Die Optionen von Regierung und Opposition
Die Regierung verfügt in dieser Lage über verschiedene Optionen. Zum einen könnte Ministerpräsident Mitsotakis, der im Parlament über eine stabile Mehrheit verfügt, eine Neuwahl ausrufen. Das erscheint derzeit angesichts der Umfragewerte für seine Partei jedoch unwahrscheinlich.
Die zweite Möglichkeit besteht in einem Neuanfang der Regierung. Mitsotakis könnte seine Regierung umbilden und spektakuläre Initiativen ergreifen, wie etwa die Schließung der Eisenbahn, verbunden mit hohen und zügigen Investitionen in die Sicherheit, oder die Einleitung eines Ermittlungsverfahrens gegen Karamanlis, um zu demonstrieren, dass er die Botschaft verstanden hat. Da ein Neuanfang das Gegenteil der bisherigen Praxis der Regierung bedeuten würde, erscheint ein Erfolg eines solchen Unterfangen indes zweifelhaft.
Die dritte Option besteht darin, bis zu den Wahlen 2027 einfach so weiterzumachen, wie bisher. In diesem Fall müsste die Regierung darauf hoffen, dass die Empörung der Gesellschaft abnehmen und die Opposition weiter schwach, ineffizient und zersplittert bleiben wird. Aber auch ein solches «Weiter so» dürfte Mitsotakis kaum helfen und birgt zudem die Gefahr, dass die rechtsextremen und die sogenannten antisystemischen Kräfte in Griechenland einen weiteren Aufschwung erleben könnten. Diese Gefahr wird noch dadurch verstärkt, dass die konservative Nea Dimokratia vermutlich wenig Hemmungen haben dürfte, mit diesen Parteien gemeinsame Sache zu machen.
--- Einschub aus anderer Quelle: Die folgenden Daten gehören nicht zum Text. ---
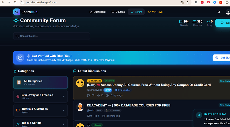Open the Courses nav tab
The width and height of the screenshot is (230, 127).
(x=118, y=12)
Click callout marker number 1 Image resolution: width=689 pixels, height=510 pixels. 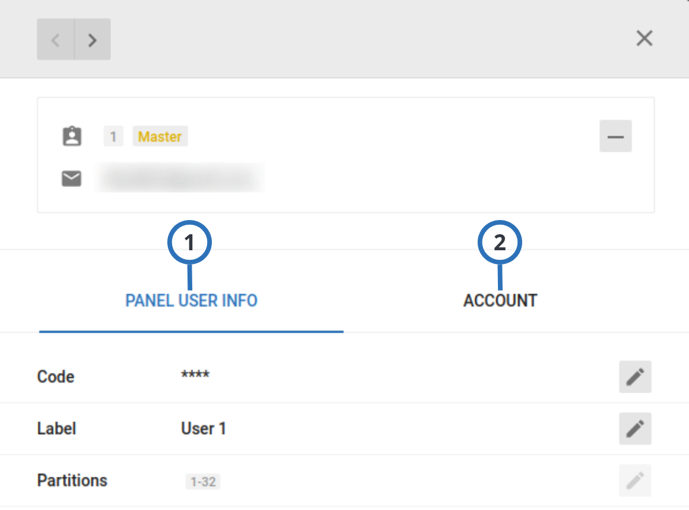coord(189,243)
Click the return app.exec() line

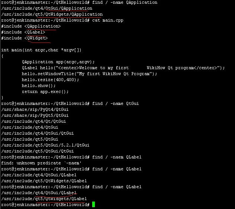(x=45, y=92)
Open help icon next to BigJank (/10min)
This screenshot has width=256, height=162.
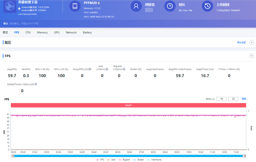tap(124, 69)
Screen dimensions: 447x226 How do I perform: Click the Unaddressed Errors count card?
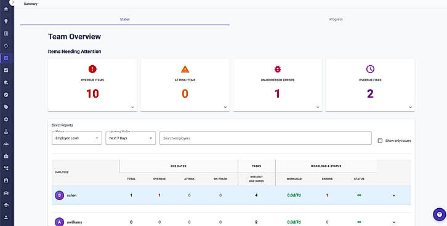[x=278, y=85]
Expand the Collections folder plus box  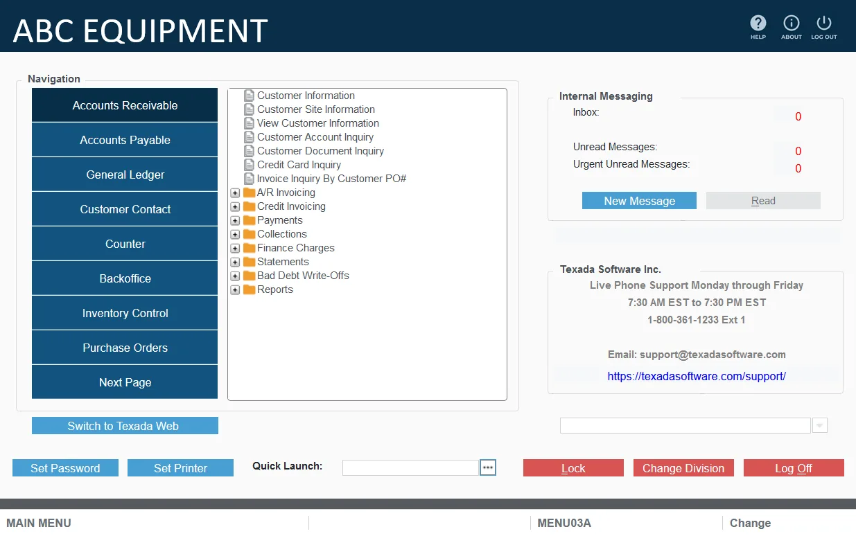click(x=235, y=235)
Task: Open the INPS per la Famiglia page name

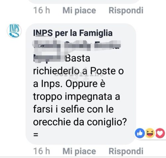Action: [73, 33]
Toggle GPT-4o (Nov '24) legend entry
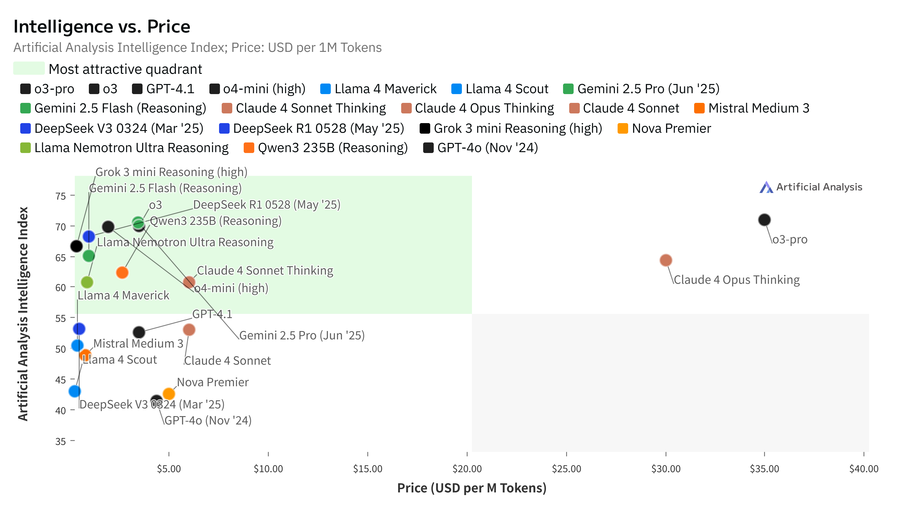Screen dimensions: 900x510 [x=480, y=148]
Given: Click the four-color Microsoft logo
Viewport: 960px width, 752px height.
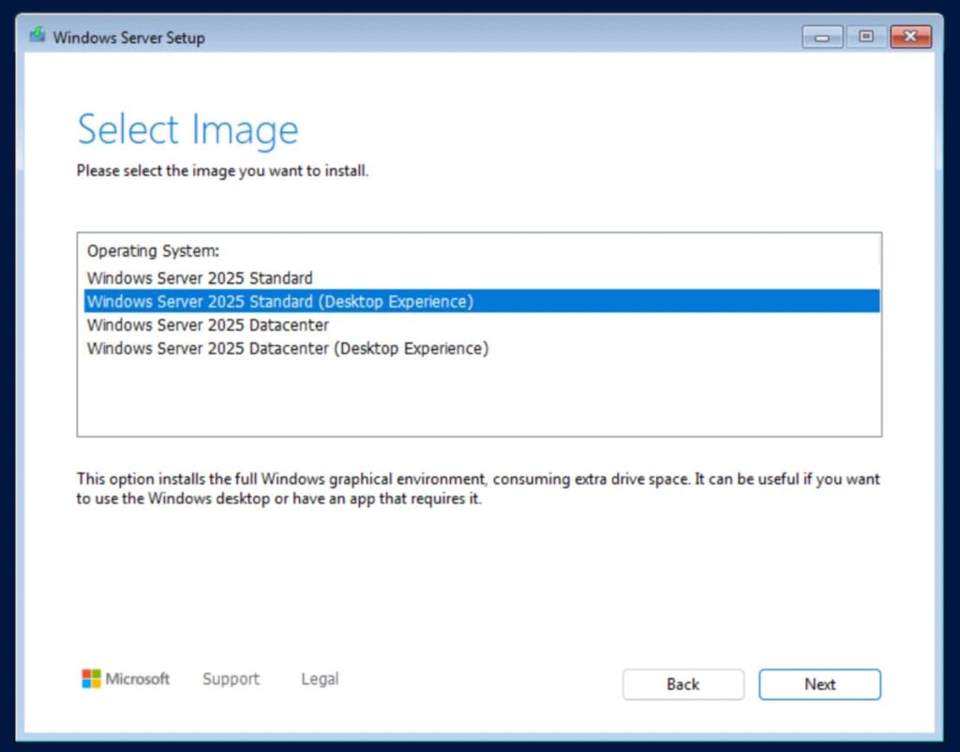Looking at the screenshot, I should [91, 679].
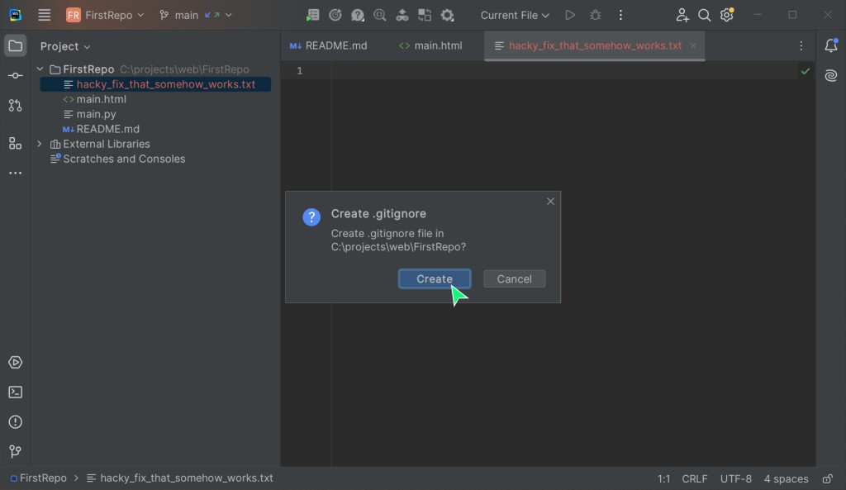Open the Structure tool window
Image resolution: width=846 pixels, height=490 pixels.
(x=15, y=143)
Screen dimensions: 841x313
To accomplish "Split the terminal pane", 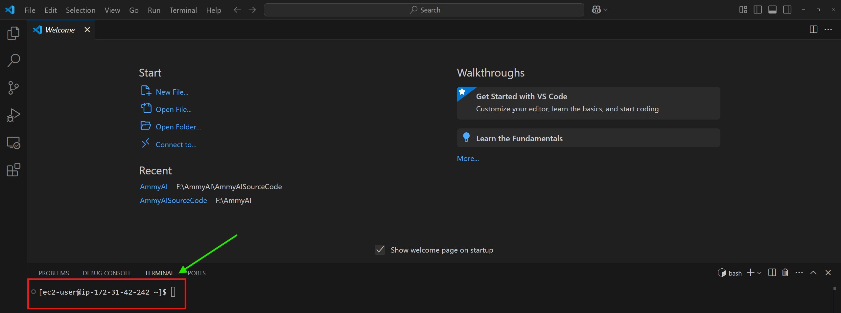I will tap(772, 273).
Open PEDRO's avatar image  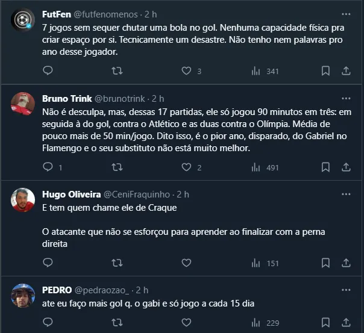point(23,295)

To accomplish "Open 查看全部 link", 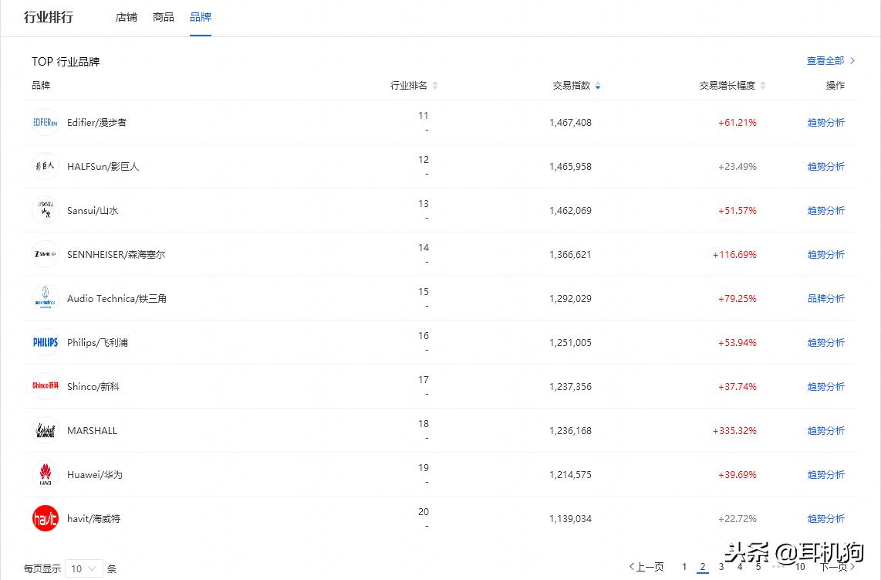I will 830,61.
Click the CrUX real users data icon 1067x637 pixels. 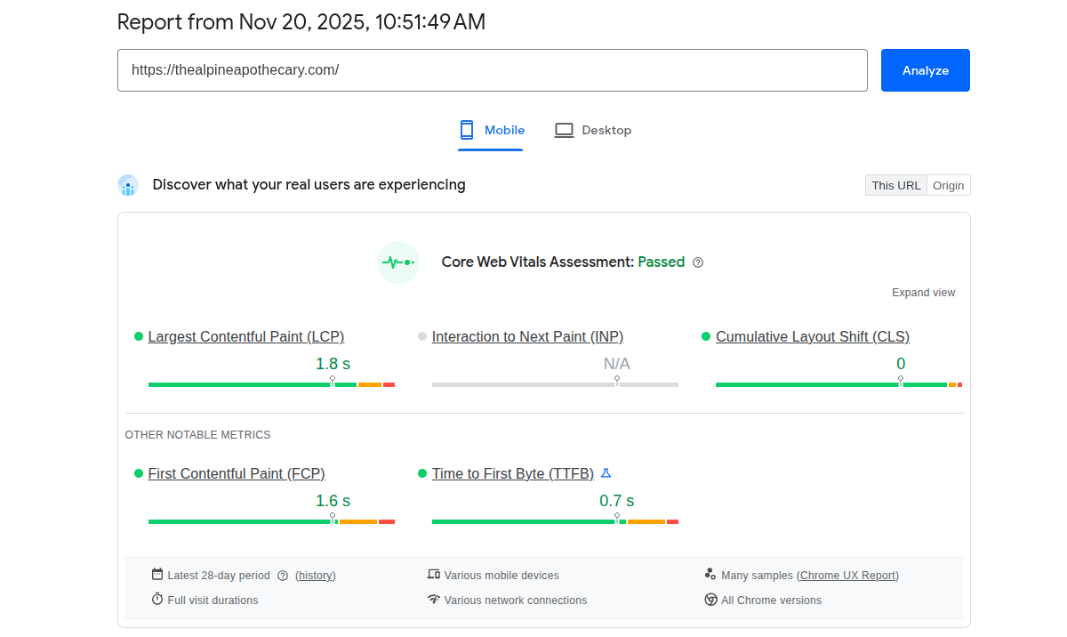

In die Hände spielt der Regierung allerdings der schlechte Zustand der parlamentarischen Opposition. Die «Allianz der radikalen Linken» (Syriza) ist seit ihrem Mobilisierungshöhepunkt 2015 in sechs Parteien zerfallen, darunter zunächst die Plefsi Eleftherias der ehemaligen Parlamentspräsidentin Zoe Konstantopoulou und MeRA 25 von Yanis Varoufakis. Nach dem Rücktritt von Alexis Tsipras 2023 und der Wahl des unbekannten Stefanos Kasselakis zum Parteivorsitzenden kam es zur Abspaltung der Neuen Linken (Nea Aristera), und auch Kasselakis gründete Ende 2024 mit ein paar Abgeordneten seine eigene Partei. Keine dieser Gruppierungen verfügt über eine große Anhängerschaft, und mit Ausnahme von Plefsi Eleftherias und Rest-Syriza drohen alle im Fall von Neuwahlen den Einzug ins Parlament zu verfehlen.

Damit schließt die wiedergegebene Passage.